Put a 'Vdc' source with 50 ohm resistance at the input. Simulate the total output noise using noise. Simulate the ac gain from the source to the output. Calculate the NF = (total noise at the output at the specfied frequency/ Gain*noise from source resistor(4kTR)).You need to do to AC simulation. See midterm solution as well.
Q: How do I simulate s-parameters?
For the project you only need to find S11. The reverse isolation has already been defined in terms of voltage (see the FAQ for the project). S21, S12, S22 are not useful for the LNA circuit you are designing since the LNA is driving a capacitive load not a 50 ohm impedance!To find the S11 parameter. Put a Vdc source (with 0 V dc and 1 V ac amplitude) with 50 Ohm source impedance at the input. Do an AC simulation; S11 can be calculated from the (complex) voltage at the input. In general, s-parameters can be found out as follows: Put a Vdc source with 50 Ohm source impedance at the input. Put a Vdc source with 50 Ohm source impedance at the output. Set ac amplitude in each source to be 1 V.
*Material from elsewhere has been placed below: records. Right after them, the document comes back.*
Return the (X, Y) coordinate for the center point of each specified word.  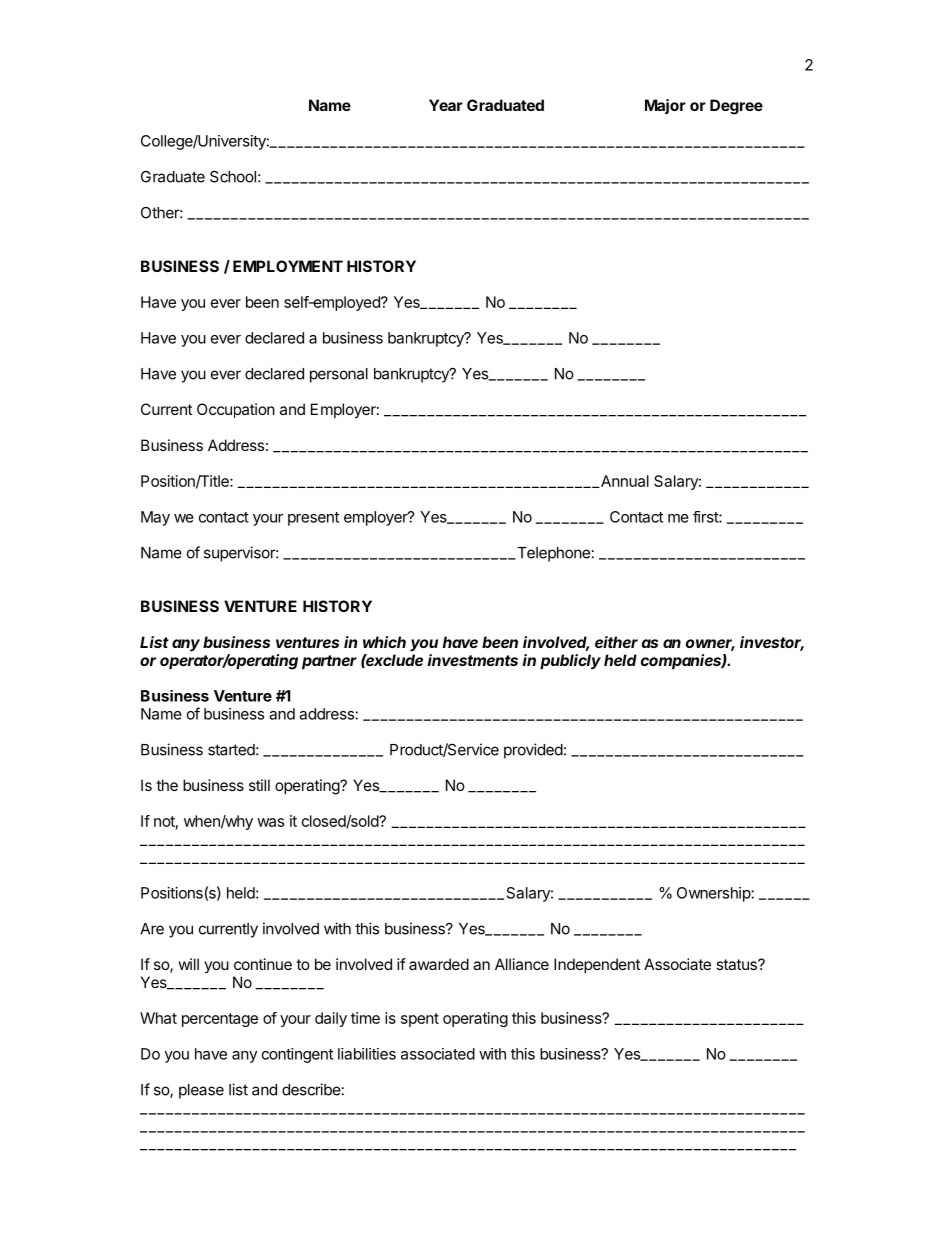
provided (533, 751)
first (706, 517)
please (201, 1091)
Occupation (236, 410)
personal (339, 375)
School (233, 176)
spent (420, 1020)
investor (772, 643)
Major (665, 106)
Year (446, 105)
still (259, 785)
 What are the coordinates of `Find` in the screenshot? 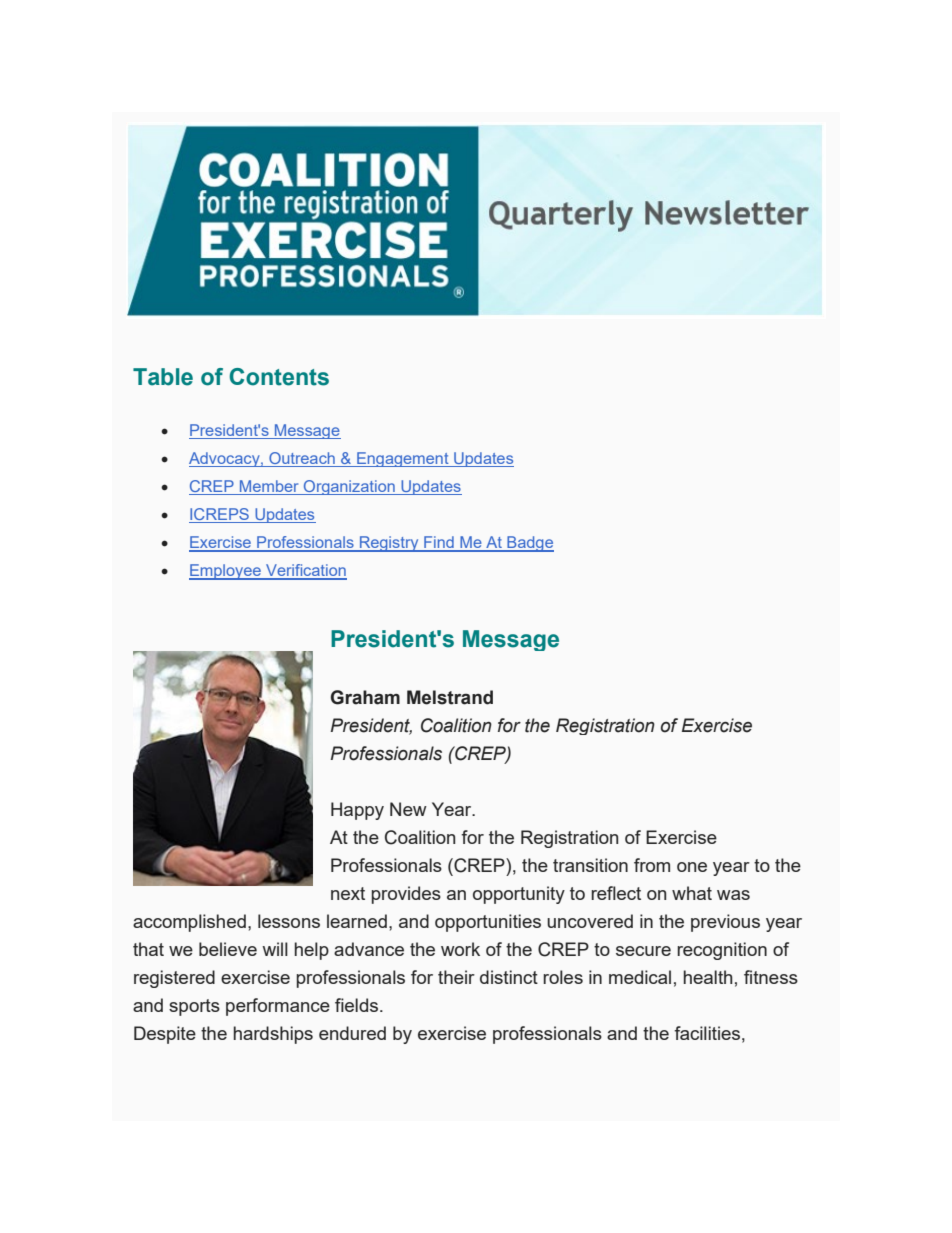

1) Turn on the input source; output source off; do an AC simulation;
S11 can be calculated from the (complex) voltage at the input;
S12 can be calculated from the voltage at the output.
2) Turn on the output source; input source off; do an AC simulation;
S22 and S21 can be calculated.
See section 4.3 (The Scattering Matrix) of Microwave Network Analysis, Second Edition, by David Pozar to know how to convert small signal Z-parameters to S-parameters
Q: How to find the output impedance of the LNA?
Figures below shows how to find the output impedance of the LNA. Our main problem here is to have a model for the output impedance.The output impedance of the LNA (Zload) can be decomposed into two parts - ZloadA and ZloadB. ZloadA is due to the load of the LNA --- this you know in terms of R, L and C. You need to measure ZloadB without affecting the circuit in any possible way.
We expect ZloadB to be a parallel combination of R(=1/g) and C (YloadB = g + jwC). Therefore, by putting a Voltage test source and finding the real and imaginary part of the current through the source, we can model the output impedance of the differential amplifier. Earlier I had mentioned putting a Current test source and finding the voltage across the source. Modeling the R and C using the voltage will be difficult (figure out 'why?').
In order not to effect the DC bias of the LNA, put a sp1tswitch in series with the vdc source (AC amplitude = 1, DC voltage = 0) and then do an ac simulation. If you do not have the sp1tswitch then you can replace them with large inductors. Real part will give the resistance and imaginary part should be dominated by the capacitance. This analysis did not include the capacitive load due to Mixer stage.